Pressing play on a Pinegrove playlist is like flipping through the pages of one of Virginia Woolf’s greatest classics. The New Jersey-based band pulls inspiration from both lyrically-sound musicians and literature. Singer songwriter Evan Stephens Halls could be compared with the likes of Leonard Cohen.
Pinegrove is a band listeners can rely on. They tend not to stray from their distinct sound, aesthetic and style. They have a niche—an acoustically-driven country-folk-rock sound that often starts soft and grows progressively louder—but somehow, they’re not the type of band whose songs all sound the same.
Fronted by Hall, whose writing goes far beyond the limits of throwing out song verses, Pinegrove becomes a vessel for bringing voice to the simplicity and the complexity of life. Hall’s knack for expressing complex thoughts in the simplest of terms makes Pinegrove who they are. They’re relatable because they’re in touch with a multitude of emotions and because their words empower their listeners. With their fifth album 11:11, out Jan. 28 through Rough Trade Records, Hall continues to captivate listeners with his poetic lyrics. But this time his words carry more weight because he delivers a call to action and holds people accountable for supporting one another.

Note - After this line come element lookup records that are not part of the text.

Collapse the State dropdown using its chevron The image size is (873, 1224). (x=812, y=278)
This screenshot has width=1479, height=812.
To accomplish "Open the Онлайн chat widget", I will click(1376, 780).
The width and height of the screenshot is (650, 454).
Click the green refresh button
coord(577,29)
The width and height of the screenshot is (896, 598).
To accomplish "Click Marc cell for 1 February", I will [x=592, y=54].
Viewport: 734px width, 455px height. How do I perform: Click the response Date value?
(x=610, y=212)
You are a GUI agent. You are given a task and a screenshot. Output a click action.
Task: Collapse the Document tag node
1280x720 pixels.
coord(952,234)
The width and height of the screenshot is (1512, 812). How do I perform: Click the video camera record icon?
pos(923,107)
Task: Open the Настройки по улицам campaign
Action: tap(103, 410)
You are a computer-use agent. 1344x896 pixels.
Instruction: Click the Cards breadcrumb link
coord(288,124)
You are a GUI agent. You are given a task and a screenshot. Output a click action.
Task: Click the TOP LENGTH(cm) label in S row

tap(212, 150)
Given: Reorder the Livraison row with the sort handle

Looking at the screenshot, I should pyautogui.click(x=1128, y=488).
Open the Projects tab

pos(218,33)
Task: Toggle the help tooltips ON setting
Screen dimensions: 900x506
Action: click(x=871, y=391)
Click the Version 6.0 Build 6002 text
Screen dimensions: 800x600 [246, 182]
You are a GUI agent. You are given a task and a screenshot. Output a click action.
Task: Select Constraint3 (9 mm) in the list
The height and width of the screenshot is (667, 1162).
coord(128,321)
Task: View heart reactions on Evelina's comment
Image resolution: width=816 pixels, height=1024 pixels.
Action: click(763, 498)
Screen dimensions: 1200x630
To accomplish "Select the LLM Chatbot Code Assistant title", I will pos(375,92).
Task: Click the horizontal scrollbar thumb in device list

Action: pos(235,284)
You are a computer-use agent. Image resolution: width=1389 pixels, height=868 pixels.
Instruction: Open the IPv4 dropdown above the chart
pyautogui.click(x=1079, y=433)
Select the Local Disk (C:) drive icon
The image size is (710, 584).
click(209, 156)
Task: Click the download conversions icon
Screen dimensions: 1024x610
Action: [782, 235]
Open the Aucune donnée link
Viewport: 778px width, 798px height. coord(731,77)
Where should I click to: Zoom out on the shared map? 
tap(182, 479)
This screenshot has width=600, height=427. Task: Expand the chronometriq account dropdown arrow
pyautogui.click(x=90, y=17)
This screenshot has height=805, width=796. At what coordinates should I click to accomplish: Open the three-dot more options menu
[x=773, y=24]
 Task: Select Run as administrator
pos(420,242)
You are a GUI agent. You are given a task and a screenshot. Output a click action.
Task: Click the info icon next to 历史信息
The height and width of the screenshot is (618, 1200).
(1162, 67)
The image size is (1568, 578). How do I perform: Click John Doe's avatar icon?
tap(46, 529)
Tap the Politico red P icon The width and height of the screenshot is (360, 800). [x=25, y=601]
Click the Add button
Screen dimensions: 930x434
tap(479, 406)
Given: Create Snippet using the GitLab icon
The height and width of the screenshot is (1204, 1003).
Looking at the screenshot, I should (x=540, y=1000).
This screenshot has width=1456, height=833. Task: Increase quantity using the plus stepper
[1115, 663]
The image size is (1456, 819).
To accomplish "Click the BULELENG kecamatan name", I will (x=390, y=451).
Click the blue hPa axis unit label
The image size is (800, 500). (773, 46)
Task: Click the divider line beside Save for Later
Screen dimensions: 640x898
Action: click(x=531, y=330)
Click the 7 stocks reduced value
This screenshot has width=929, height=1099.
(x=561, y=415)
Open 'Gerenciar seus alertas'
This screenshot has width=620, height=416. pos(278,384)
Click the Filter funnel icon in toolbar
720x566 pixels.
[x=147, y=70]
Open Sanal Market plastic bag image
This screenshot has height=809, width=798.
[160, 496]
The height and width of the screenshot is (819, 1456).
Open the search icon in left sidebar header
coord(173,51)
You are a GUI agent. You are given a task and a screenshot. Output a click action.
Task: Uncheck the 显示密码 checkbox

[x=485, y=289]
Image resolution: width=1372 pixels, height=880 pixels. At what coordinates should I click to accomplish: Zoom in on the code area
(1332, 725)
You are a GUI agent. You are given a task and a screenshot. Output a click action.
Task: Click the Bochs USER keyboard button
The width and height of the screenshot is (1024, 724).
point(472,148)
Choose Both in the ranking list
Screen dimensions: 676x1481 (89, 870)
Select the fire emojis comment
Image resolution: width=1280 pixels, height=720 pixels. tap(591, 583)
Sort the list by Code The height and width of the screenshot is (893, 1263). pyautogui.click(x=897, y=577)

“Real music” is supposed to evoke emotion and serve a purpose behind the sound. Rock music has always provided a powerful avenue to connection. True, gritty rock embodies a search for escape from the noise of the world. But it requires putting one’s entire heart and soul into art. Everyone’s interpretation of what type of music holds meaning is based on their own experiences, but when a songwriter like Hall is writing with such introspection, it’s impossible to deny the power it holds.
Hall’s lyrics have often forced listeners to step outside themselves and truly examine who they are, what they feel and how their actions contribute to the world around them. 11:11 includes a vast range of emotions: anger, grief, confusion, love and contentment. But through the variety of emotions, the album cohesively envisions community, unity and collectivity. It is not one thing, as real emotions never have just one meaning. The album offers the space for listeners to connect and feel these emotions without interruption.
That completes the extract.